-- EXERCISE GOAL --
Reproduce the records below exactly, leaving their images out.

-- RECORDED INFORMATION --
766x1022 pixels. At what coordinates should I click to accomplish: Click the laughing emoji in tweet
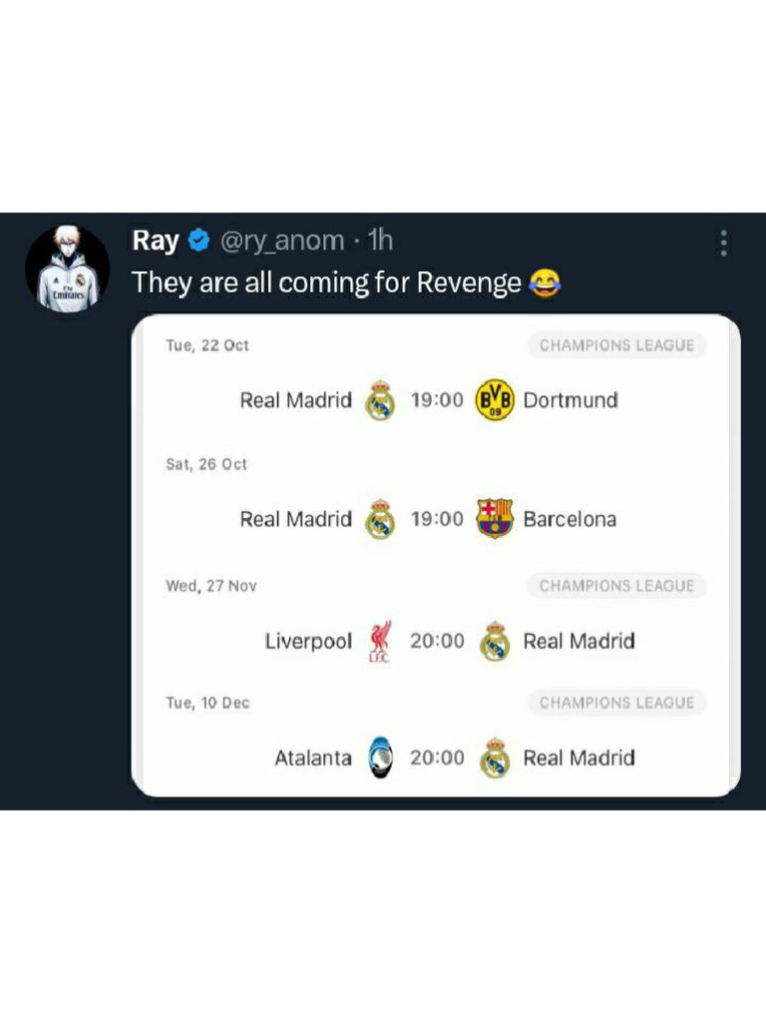pos(545,283)
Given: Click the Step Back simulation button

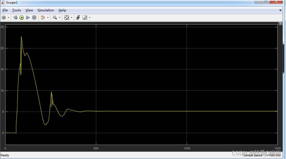Looking at the screenshot, I should [16, 18].
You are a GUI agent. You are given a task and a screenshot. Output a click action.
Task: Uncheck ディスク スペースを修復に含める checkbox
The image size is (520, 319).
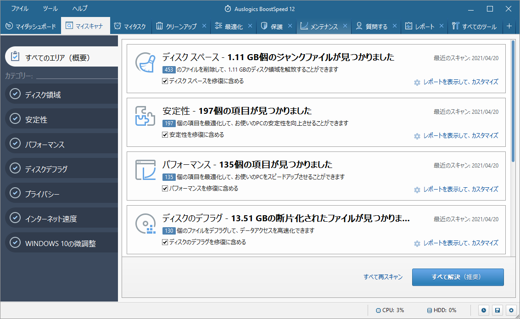(165, 81)
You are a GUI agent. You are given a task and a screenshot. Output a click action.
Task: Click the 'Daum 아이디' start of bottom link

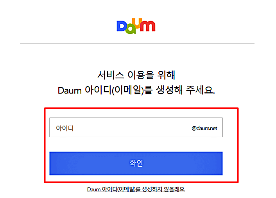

-- ANSWER TO THE EXERCISE --
766x1022 pixels. At what coordinates should I click to accomplish: Click the laughing emoji in tweet
pos(545,283)
Given: Click the Step Back simulation button

Looking at the screenshot, I should [16, 18].
You are a GUI agent. You are given a task and a screenshot. Output a click action.
Task: Uncheck ディスク スペースを修復に含める checkbox
The image size is (520, 319).
(165, 81)
You are a GUI agent. You are given a task and a screenshot. Output a click action.
Task: Click the 'Daum 아이디' start of bottom link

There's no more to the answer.